Disco nuovo con un titolo che evoca lotta e orientalismo: “Sumo”

di Parco Indipendente

A distanza di due anni da  “Un Incubo Stupendo”, tornano a cavalcare le classifiche di canzoni allegretristi gli abruzzesi di costa Luca Romagnoli e Marco Di Nardo in arte Management. Hanno accorciato il nome d’arte togliendo “Del Dolore Post Operatorio” e si sono tranquillizzati emotivamente e musicalmente, donandoci un disco con un titolo che evoca lotta e orientalismo: “Sumo” e che rimanda a quel Giappone dimenticato, legato alle tradizioni, ma che si fa moderno richiamando un immaginario di manga e anime molto cari alle nuove generazioni.
“Sumo”, nome proprio di lotta e tradizione, appunto, che incarna perfettamente i nuovi Management, meno incazzati ma ugualmente arrabbiati, con la stessa determinazione dei mastodontici lottatori della disciplina da loro citata.

Copertina dell’album semplice, asciutta, direi disciplinata con il cerchio rosso su sfondo bianco che ricorda la bandiera del Giappone, ma con la Luna, di rosso vestita, al posto del Sol Levante.

E si parte con “Avorio”, primo brano tristefelice tra abbandoni e sorrisi affogati, ricordi felici per mancanze tristi da andare a cercare per sopravvivere come fa un elefante con le sue zanne. “Sumo” canzone che dà il titolo all’album, che evoca profumi che fanno affiorare ricordi, (tema ricorrente nel lavoro dei Management) e che, come vuole la disciplina da loro citata,sono precisi e rigorosi perché la lotta come il gioco è una cosa seria. Il terzo pezzo è il singolo che è uscito prima del release album, è la più dolorosa da ascoltare per Parco Indipendente, racconta di lividi e diffidenza, di assenza d’emozioni e occhi gonfi, di maltrattamenti infami e di vestiti a lutto ma anche di uno sguardo di speranza. “Come la luna” è un monito e un atto di determinazione molto forte. Bellissima.

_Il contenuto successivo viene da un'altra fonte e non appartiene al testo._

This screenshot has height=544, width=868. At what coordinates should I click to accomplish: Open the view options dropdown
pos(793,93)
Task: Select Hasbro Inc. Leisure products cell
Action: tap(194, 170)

Fortunatamente il brano che segue “Chiara scappiamo” racconta di un ragazzo e una ragazza felici nello stare insieme, ma con tutta la pesantezza del mondo moderno pieno di conflitti a bassa intensità, nascosti dai media. Nonostante l’apparente leggerezza è di una potenza deflagrante per tutti gli uomini e tutte le donne.La traccia che segue “ Per i tuoi occhi tristi” canta di lasciti e domande, fino a scomodare gli alieni e l’immortalità, e con il cuore in fiamme si chiede un’infinità di Chissà senza risposte, alla ricerca di quegli occhi tristi. “Forte forte” narra tutto l’amore che ci sta, la protezione e la capacità di difendere le persone amate che a volte abbiamo, ma che non sempre è efficace o necessaria: a volte la salvezza sta nell’io e non nel noi.

Ricordi viscerali e attese per la sopravvivenza in “La notte nelle vene” brano profondo, con sound avvolgente e piacevole, per raccontare un bisogno sfacciato di lei e tutto il corpo attende la salvezza. Prati, alberi e pioggia conquistano un posto speciale all’interno di Parco Indipendente e in questo brano sono presenti e si vedono addirittura. Semplificazioni semplici e banali e a tratti scontate, ma sappiamo benissimo che non è mai “Soltanto acqua”,elemento fondamentale per la vita, e anche lei per lui è fondamentale, perfino il mare si semplifica senza di lei. Il brano ricorda sensazioni estive e malinconie invernali.

Chiude l’album, suonato magistralmente da Marco “Diniz” Di Nardo, “Sessossesso” che alleggerisce e ci riporta ai Management scapestrati e arroganti di qualche album fa. Canzone perfetta per chiudere un album di speranza, dolore, amore e sesso appunto. Bellissimo dunque l’ultimo lavoro dei ragazzi di Lanciano che ci facilitano lo speakeraggio accorciando notevolmente il loro nome, ma la mano dei Management rimane sempre quella che conosciamo: a volte carezza, a volte pugno.